▶ [Your objective] Copy each of the records exactly; leave nothing out.

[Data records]
***
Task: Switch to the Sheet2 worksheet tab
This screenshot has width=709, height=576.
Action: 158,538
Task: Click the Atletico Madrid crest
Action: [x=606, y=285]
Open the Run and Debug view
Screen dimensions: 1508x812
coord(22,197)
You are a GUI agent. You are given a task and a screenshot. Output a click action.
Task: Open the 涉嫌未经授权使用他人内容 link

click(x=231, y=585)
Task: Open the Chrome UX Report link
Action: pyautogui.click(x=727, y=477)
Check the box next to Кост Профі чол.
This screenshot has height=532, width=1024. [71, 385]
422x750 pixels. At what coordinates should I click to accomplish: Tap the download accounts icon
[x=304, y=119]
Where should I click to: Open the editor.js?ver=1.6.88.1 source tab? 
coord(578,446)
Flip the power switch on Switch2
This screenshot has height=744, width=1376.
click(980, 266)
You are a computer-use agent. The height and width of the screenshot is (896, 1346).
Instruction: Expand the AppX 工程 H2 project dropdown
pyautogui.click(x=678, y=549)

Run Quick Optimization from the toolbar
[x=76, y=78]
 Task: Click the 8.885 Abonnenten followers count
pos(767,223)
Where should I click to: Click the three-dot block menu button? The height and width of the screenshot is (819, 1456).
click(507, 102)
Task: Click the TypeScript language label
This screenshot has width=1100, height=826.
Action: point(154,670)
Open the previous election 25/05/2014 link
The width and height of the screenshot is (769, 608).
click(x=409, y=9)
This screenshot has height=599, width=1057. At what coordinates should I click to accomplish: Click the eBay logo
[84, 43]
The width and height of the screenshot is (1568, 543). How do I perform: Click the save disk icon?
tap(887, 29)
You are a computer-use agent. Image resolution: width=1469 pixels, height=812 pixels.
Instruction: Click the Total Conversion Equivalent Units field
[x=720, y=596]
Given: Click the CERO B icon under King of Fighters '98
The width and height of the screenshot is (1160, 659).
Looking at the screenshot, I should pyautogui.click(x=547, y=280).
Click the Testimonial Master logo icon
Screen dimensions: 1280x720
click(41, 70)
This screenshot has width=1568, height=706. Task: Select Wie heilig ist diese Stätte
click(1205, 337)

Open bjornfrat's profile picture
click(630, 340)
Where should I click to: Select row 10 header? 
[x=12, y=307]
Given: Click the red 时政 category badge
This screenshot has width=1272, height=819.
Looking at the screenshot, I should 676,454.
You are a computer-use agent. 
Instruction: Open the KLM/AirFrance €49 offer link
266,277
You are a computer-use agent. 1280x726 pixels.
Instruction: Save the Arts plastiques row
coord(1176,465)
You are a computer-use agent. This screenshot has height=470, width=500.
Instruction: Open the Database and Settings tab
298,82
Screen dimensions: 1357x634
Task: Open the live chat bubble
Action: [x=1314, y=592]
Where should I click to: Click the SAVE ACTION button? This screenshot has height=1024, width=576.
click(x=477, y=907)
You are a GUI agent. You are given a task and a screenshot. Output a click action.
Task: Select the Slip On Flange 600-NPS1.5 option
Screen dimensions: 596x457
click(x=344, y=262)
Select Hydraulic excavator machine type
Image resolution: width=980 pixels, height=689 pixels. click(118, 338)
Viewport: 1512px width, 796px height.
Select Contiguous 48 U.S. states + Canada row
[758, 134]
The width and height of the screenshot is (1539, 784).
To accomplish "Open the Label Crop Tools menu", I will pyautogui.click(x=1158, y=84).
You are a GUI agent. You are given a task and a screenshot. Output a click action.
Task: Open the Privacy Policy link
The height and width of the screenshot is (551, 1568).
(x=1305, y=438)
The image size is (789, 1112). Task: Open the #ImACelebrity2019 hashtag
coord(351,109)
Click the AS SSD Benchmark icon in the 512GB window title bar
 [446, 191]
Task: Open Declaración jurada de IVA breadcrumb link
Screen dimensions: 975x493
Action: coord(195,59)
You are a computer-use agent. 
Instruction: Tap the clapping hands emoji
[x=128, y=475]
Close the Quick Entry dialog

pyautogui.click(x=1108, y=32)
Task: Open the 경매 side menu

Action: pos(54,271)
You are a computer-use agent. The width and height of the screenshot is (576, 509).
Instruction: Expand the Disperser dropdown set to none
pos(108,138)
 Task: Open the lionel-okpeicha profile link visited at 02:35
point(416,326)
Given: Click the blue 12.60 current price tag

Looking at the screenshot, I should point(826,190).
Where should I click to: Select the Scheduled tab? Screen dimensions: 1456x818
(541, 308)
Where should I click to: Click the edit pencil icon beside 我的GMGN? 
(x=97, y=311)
***
▶ [Task result]
Task: Switch to the Sheet2 worksheet tab
This screenshot has width=709, height=576.
Action: 158,538
Task: Click the Atletico Madrid crest
Action: [x=606, y=285]
Open the Run and Debug view
Screen dimensions: 1508x812
coord(22,197)
You are a GUI agent. You are given a task and a screenshot. Output a click action.
Task: Open the 涉嫌未经授权使用他人内容 link

click(x=231, y=585)
Task: Open the Chrome UX Report link
Action: pyautogui.click(x=727, y=477)
Check the box next to Кост Профі чол.
This screenshot has height=532, width=1024. [71, 385]
422x750 pixels. At what coordinates should I click to accomplish: Tap the download accounts icon
[x=304, y=119]
Where should I click to: Open the editor.js?ver=1.6.88.1 source tab? 
coord(578,446)
Flip the power switch on Switch2
This screenshot has height=744, width=1376.
click(980, 266)
You are a computer-use agent. The height and width of the screenshot is (896, 1346).
Instruction: Expand the AppX 工程 H2 project dropdown
pyautogui.click(x=678, y=549)

Run Quick Optimization from the toolbar
[x=76, y=78]
 Task: Click the 8.885 Abonnenten followers count
pos(767,223)
Where should I click to: Click the three-dot block menu button? The height and width of the screenshot is (819, 1456).
click(507, 102)
Task: Click the TypeScript language label
This screenshot has width=1100, height=826.
Action: point(154,670)
Open the previous election 25/05/2014 link
The width and height of the screenshot is (769, 608).
click(x=409, y=9)
This screenshot has height=599, width=1057. At what coordinates should I click to accomplish: Click the eBay logo
[84, 43]
The width and height of the screenshot is (1568, 543). How do I perform: Click the save disk icon?
tap(887, 29)
You are a computer-use agent. Image resolution: width=1469 pixels, height=812 pixels.
Instruction: Click the Total Conversion Equivalent Units field
[x=720, y=596]
Given: Click the CERO B icon under King of Fighters '98
The width and height of the screenshot is (1160, 659).
Looking at the screenshot, I should pyautogui.click(x=547, y=280).
Click the Testimonial Master logo icon
Screen dimensions: 1280x720
click(41, 70)
This screenshot has width=1568, height=706. Task: Select Wie heilig ist diese Stätte
click(1205, 337)

Open bjornfrat's profile picture
click(630, 340)
Where should I click to: Select row 10 header? 
[x=12, y=307]
Given: Click the red 时政 category badge
This screenshot has width=1272, height=819.
Looking at the screenshot, I should 676,454.
You are a computer-use agent. 
Instruction: Open the KLM/AirFrance €49 offer link
266,277
You are a computer-use agent. 1280x726 pixels.
Instruction: Save the Arts plastiques row
coord(1176,465)
You are a computer-use agent. This screenshot has height=470, width=500.
Instruction: Open the Database and Settings tab
298,82
Screen dimensions: 1357x634
Task: Open the live chat bubble
Action: [x=1314, y=592]
Where should I click to: Click the SAVE ACTION button? This screenshot has height=1024, width=576.
click(x=477, y=907)
You are a GUI agent. You are given a task and a screenshot. Output a click action.
Task: Select the Slip On Flange 600-NPS1.5 option
Screen dimensions: 596x457
click(x=344, y=262)
Select Hydraulic excavator machine type
Image resolution: width=980 pixels, height=689 pixels. click(118, 338)
Viewport: 1512px width, 796px height.
Select Contiguous 48 U.S. states + Canada row
[758, 134]
The width and height of the screenshot is (1539, 784).
To accomplish "Open the Label Crop Tools menu", I will pyautogui.click(x=1158, y=84).
You are a GUI agent. You are given a task and a screenshot. Output a click action.
Task: Open the Privacy Policy link
The height and width of the screenshot is (551, 1568).
(x=1305, y=438)
The image size is (789, 1112). Task: Open the #ImACelebrity2019 hashtag
coord(351,109)
Click the AS SSD Benchmark icon in the 512GB window title bar
 [446, 191]
Task: Open Declaración jurada de IVA breadcrumb link
Screen dimensions: 975x493
Action: coord(195,59)
You are a computer-use agent. 
Instruction: Tap the clapping hands emoji
[x=128, y=475]
Close the Quick Entry dialog

pyautogui.click(x=1108, y=32)
Task: Open the 경매 side menu

Action: pos(54,271)
You are a computer-use agent. The width and height of the screenshot is (576, 509).
Instruction: Expand the Disperser dropdown set to none
pos(108,138)
 Task: Open the lionel-okpeicha profile link visited at 02:35
point(416,326)
Given: Click the blue 12.60 current price tag

Looking at the screenshot, I should point(826,190).
Where should I click to: Select the Scheduled tab? Screen dimensions: 1456x818
(541, 308)
Where should I click to: Click the edit pencil icon beside 我的GMGN? 
(x=97, y=311)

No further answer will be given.